Trecho do documento ::
◆ ◆ ◆ ◆ ◆ ◆ ◆
Quando Vinicius nasceu, o médico veio até Eugenia para falar dos cuidados a se ter com um filho com síndrome de Down. Foi um choque para a mãe, que até então não sabia.
Nos dias seguintes, recebeu a visita de outras mães de crianças Down, e as recomendações sobre como proceder. E Eugenia cumpriu todas as determinações com a vontade férrea que sempre a marcou, que permitiu, tendo apenas um diploma da Faculdade de Direito de São João da Boa Vista, passar no concorrido concurso para procurador do estado de São Paulo e, depois, da procuradoria federal.
Foi um exercício diário de puxar conversa com a criança, fazê-la falar, exercitar-se, tomar seus remédios, pressentir todos os momentos de perigo pelos quais passava, com sua saúde frágil. E sempre se fortalecendo com a cena inesquecível do filho, com apenas um mês de idade, procurando-a com os olhos, a ponto de virar a cabecinha, enquanto ia para a sala de cirurgia, para uma operação do coração.
◆ ◆ ◆ ◆ ◆ ◆ ◆
(Entradas da coleção)
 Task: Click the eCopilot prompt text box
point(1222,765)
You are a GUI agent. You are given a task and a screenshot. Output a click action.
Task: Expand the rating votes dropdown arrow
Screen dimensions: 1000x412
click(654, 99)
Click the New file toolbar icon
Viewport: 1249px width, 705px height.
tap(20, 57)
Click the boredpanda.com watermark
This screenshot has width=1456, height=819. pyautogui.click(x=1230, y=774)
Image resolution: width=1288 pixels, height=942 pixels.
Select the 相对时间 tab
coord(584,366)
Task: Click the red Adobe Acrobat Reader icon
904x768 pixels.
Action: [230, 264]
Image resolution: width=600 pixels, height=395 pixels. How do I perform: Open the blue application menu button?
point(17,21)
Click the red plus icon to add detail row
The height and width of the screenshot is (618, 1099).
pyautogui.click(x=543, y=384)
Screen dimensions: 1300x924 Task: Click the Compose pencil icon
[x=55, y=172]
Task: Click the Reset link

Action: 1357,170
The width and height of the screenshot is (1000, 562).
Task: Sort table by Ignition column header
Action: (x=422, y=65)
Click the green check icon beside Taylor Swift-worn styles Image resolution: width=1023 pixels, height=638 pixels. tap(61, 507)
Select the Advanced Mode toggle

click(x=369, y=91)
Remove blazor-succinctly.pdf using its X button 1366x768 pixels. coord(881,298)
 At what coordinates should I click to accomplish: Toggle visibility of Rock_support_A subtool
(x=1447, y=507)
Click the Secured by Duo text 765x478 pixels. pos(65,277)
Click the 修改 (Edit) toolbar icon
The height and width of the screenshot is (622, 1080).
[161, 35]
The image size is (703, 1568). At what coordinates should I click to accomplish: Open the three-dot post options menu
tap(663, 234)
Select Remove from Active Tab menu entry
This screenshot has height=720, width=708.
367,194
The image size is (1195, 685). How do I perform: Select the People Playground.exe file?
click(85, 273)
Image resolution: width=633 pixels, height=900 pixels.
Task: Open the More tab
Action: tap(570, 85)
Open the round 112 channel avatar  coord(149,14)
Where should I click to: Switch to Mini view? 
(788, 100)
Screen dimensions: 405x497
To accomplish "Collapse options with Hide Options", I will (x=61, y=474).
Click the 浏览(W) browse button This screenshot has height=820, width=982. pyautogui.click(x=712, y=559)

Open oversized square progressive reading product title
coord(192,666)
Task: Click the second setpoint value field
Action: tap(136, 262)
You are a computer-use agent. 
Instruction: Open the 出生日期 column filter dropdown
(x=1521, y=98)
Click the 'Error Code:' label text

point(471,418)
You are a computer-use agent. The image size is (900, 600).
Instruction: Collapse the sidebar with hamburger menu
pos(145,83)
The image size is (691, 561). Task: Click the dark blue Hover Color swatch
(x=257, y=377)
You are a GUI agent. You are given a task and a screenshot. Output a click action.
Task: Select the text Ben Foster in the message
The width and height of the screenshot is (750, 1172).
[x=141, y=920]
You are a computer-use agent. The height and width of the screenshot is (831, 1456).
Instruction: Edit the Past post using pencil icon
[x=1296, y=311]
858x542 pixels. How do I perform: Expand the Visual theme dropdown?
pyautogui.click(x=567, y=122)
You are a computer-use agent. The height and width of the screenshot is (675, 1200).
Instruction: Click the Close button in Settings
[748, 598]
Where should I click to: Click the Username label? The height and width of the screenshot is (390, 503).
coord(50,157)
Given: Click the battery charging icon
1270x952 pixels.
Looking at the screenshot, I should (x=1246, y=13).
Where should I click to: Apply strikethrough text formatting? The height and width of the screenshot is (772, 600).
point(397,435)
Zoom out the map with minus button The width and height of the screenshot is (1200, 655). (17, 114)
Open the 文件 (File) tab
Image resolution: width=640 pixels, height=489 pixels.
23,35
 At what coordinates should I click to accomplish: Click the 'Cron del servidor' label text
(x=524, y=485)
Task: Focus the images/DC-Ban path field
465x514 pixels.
◆ ◆ ◆ ◆ ◆ ◆ ◆
Ações necessárias ::
(a) Segundo o trecho do documento, de qual faculdade era o único diploma que Eugenia tinha?
(b) Reproduza o trecho do documento começando em "Foi um exercício" e terminando em "operação do coração.".

Soluções por tarefa ::
(a) Da Faculdade de Direito de São João da Boa Vista.

(b)
Foi um exercício diário de puxar conversa com a criança, fazê-la falar, exercitar-se, tomar seus remédios, pressentir todos os momentos de perigo pelos quais passava, com sua saúde frágil. E sempre se fortalecendo com a cena inesquecível do filho, com apenas um mês de idade, procurando-a com os olhos, a ponto de virar a cabecinha, enquanto ia para a sala de cirurgia, para uma operação do coração.